Dorle was actually on the Homer side every Tuesday, and she spent the night at the house before heading to work and then back across the bay on Wednesday. It was fun to get to see her and have dinner with her on the nights she was there. Their beautiful home would have been like a little retreat if it weren't for the kids, who despite behaving very well still are only four and two and only capable of being so careful with fragile and breakable things. We were still basically living out of our duffels as well, since all of our stuff was still boxed up and split between Homer and Palmer and to be honest it got old trying to cook in an unfamiliar kitchen with unfamiliar tools and sleep every night with all of us in the the same room, Raina in the pack-n-play and Riggs on a camping pad on the floor (also: a multitude of beautiful windows with no curtains or blinds in the middle of summer in Alaska). We felt sort of trapped and like we were just treading water, unable to settle in and feel at home in Homer. It was a hard time for Steve and I - we felt stretched thin. 

Earlier this year, before we had even fully decided to move to Homer, we talked about buying an Airstream and going on a big road trip down states where Steve could "tramp" (take high-hour, short-term work calls at different IBEW locals) around depending on where we wanted to travel and where work was available. The biggest problem with that plan was that finding a used Airstream in Alaska with a floor plan that would work for us was somewhat akin to finding a needle in a haystack. Realistically, we probably would have had to fly down states to find and buy one, then ship or drive it back up; to Alaska and that just felt like too much to us. That idea was moved to the back of our minds, and we decided to sell our home in Palmer and move back to Homer.

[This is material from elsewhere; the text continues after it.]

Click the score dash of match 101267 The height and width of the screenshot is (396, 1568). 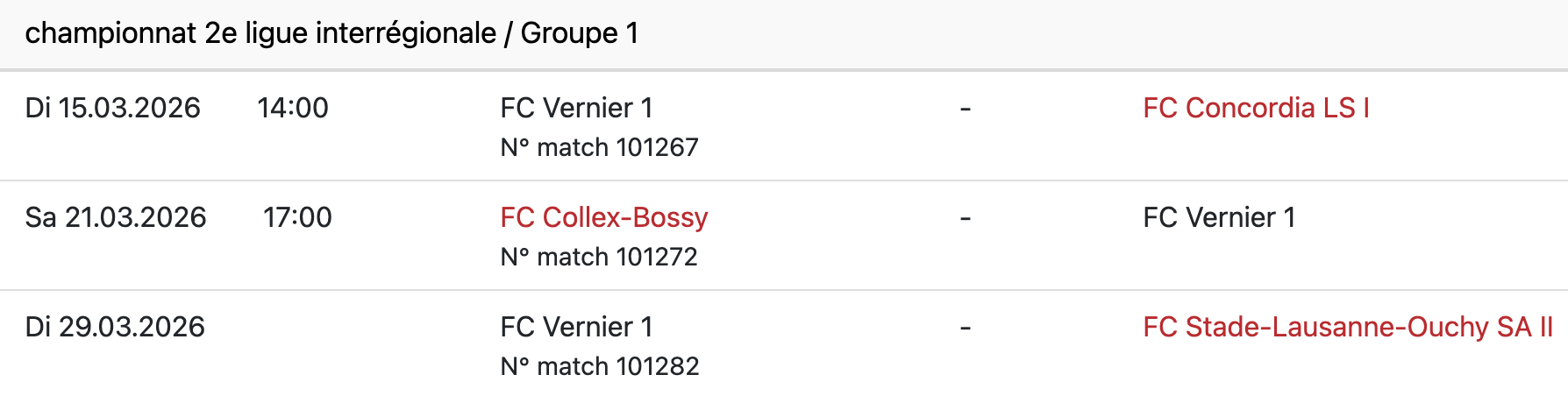966,109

So while in the midst of being basically homeless, finding a well-layed out, barely used 2005 28' Safari on Craigslist in nearby Soldotna seemed almost too good to be true. We went up there first thing in the morning to look at it, and agreed to buy it that afternoon. Steve had already put a driveway in on our property earlier in the summer and within a week of buying the Airstream we were able to to park it at our property and move in.

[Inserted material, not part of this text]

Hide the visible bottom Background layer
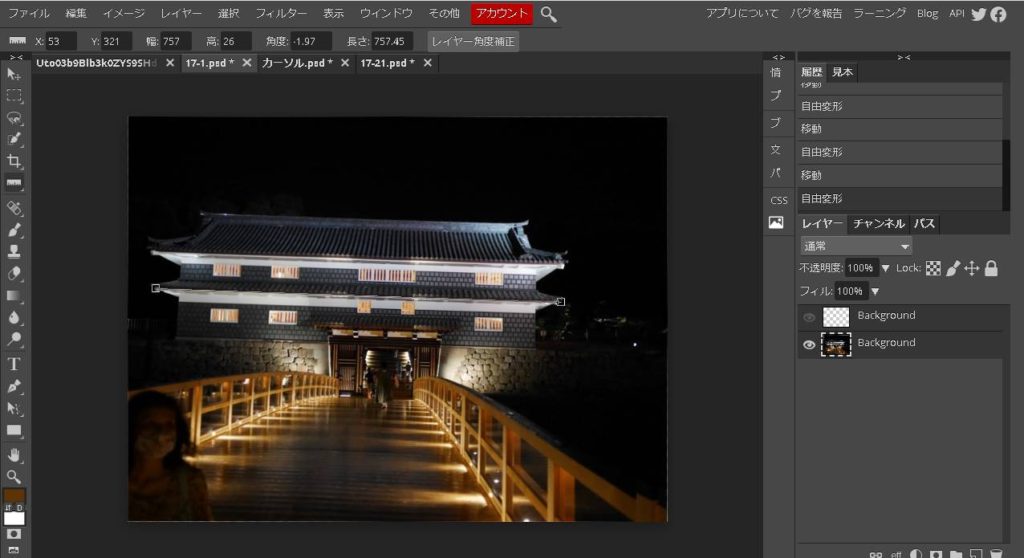 point(809,345)
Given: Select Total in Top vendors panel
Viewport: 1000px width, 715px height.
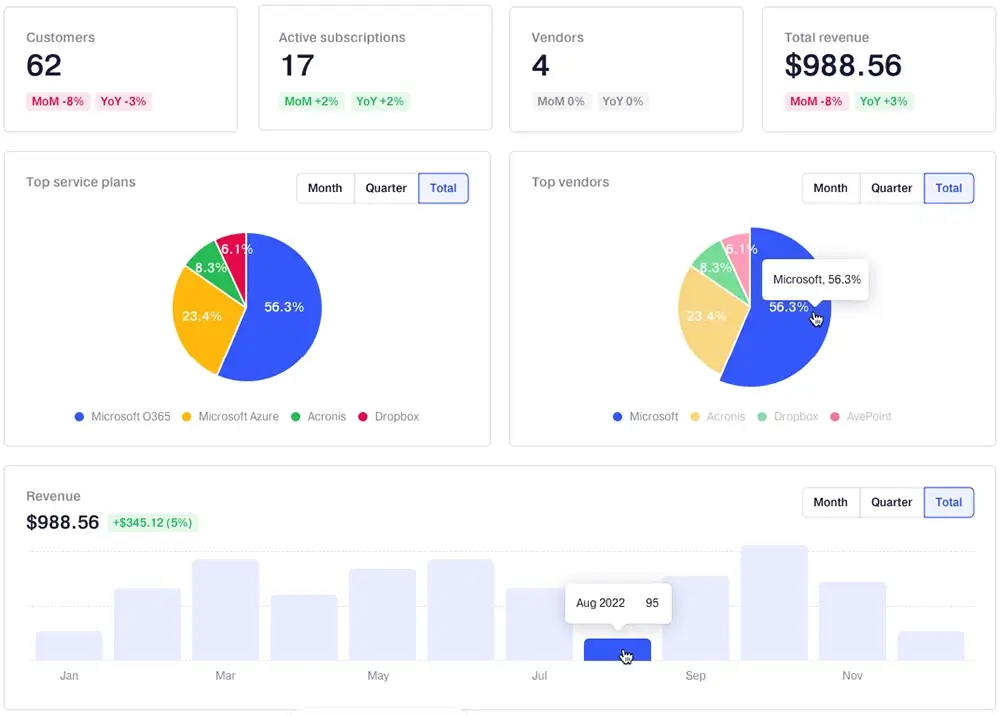Looking at the screenshot, I should click(x=948, y=188).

Getting it set up was a slow process because our house was in contract and we were driving back to Palmer every weekend to pack, clean and finish repairs required after the home inspection, which thankfully were very minor. Steve developed a bad cold in the middle of it all and things were still pretty miserable and stressful for a while, but having our own space and being on our own property after all these years added an element of comfort and fulfillment that made the difficult things more bearable. 

Finally, on the second day of August the sale of our Palmer house was officially final and that chapter of our lives was closed. Since then we have been working on projects around the property to make every bit of our 250-square-foot Airstream as functional and comfortable as possible. It has definitely been a bit tricky logistically downsizing from a 1300 square foot house and two car garage to a camper and a shed, but we are figuring it out. I have a feeling we'll be purging even more stuff than we already have as time goes on as we go through boxes in an effort to organize things better, and honestly it feels very freeing the more material items we are able to let go of.

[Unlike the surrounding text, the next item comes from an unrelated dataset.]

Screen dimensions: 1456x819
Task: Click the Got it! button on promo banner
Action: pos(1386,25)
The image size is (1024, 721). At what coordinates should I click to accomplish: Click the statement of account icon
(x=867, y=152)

I feel so much more at home in Homer already then I expected to this early on. I love it here: the land itself, the people, and the way of life or values that many in the community share just feels so right for us as a family. The kids seem to be doing well with all the change - they go to 'school' at a Waldorf-inspired, Lifeways certified outdoor preschool a couple of days a week and love every minute of it. This has been the longest post ever, so if you are still reading, thank you for hanging in there. It gives me a sense of closure having recorded this here and feel ready to move on completely to the next chapter in our lives. We are so ready to get fully settled in here and to get some serious work done around our property!